● REQUIRED ACTION
Scan the records below and copy every line that contains the string "screenshot".

● EXTRACTED ENTRIES
=======

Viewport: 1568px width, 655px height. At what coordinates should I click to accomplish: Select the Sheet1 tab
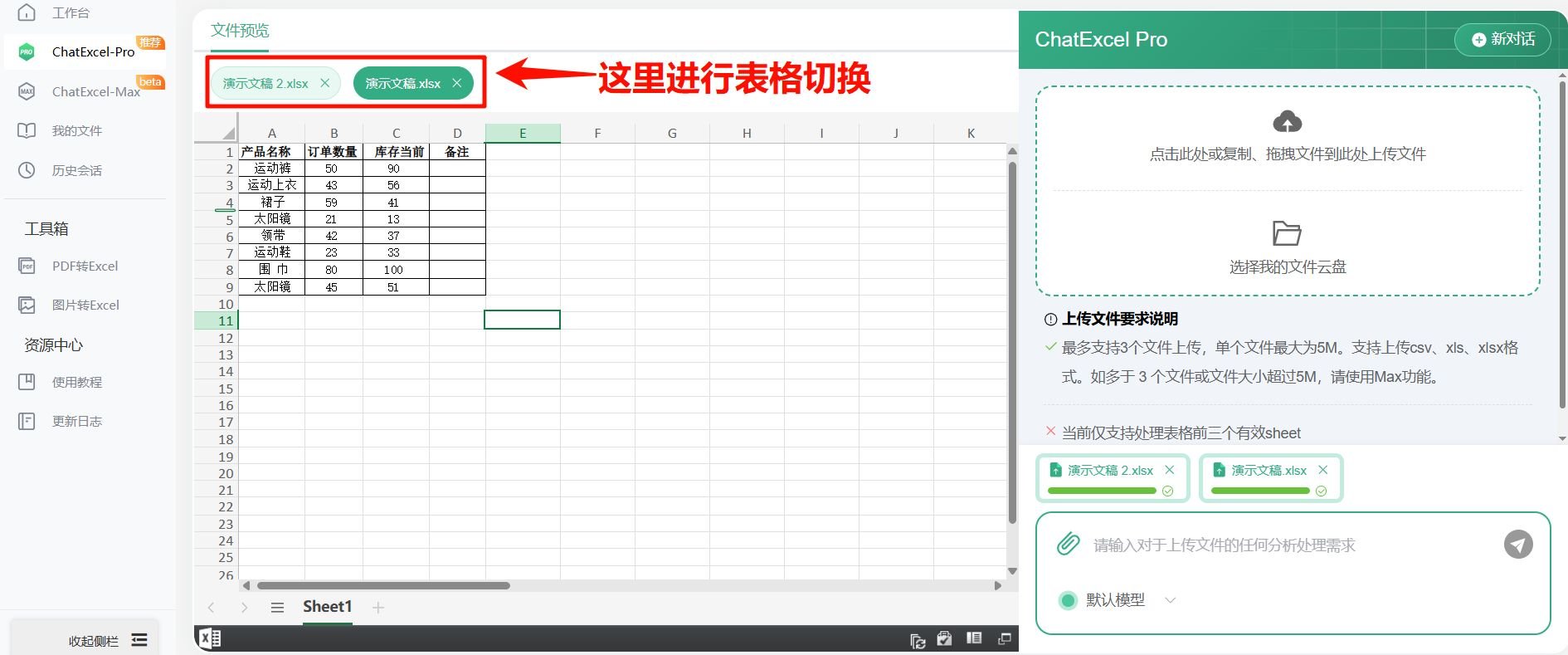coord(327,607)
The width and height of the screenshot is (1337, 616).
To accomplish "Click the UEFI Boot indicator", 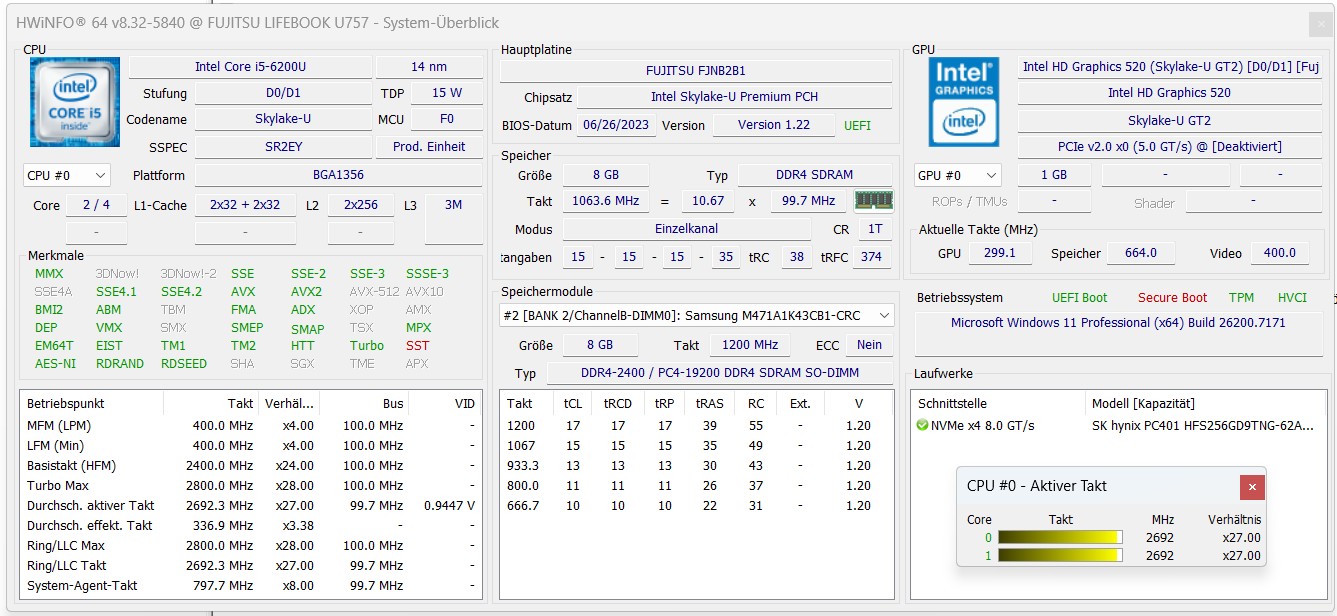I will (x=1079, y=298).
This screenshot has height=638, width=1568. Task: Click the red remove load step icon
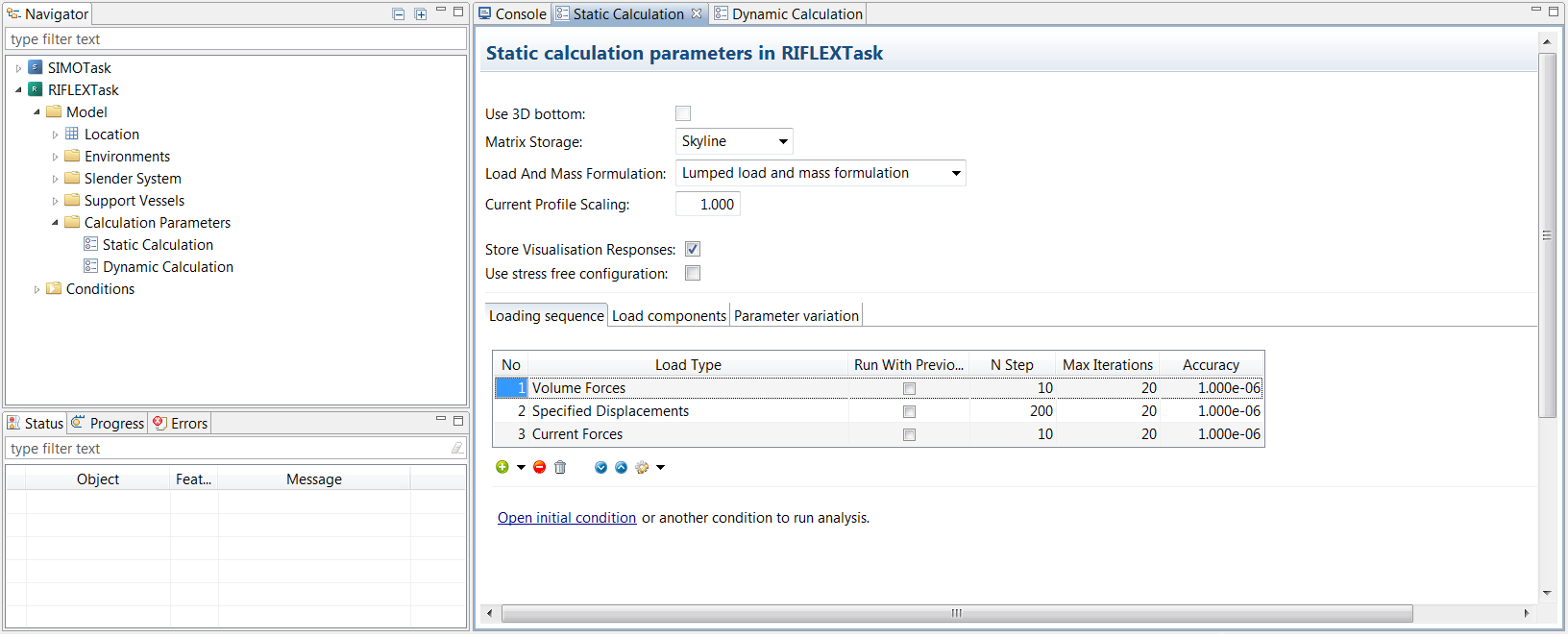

=======

● RESULT OF THE TASK
The width and height of the screenshot is (1337, 616).
This screenshot has height=638, width=1568. Task: Click the red remove load step icon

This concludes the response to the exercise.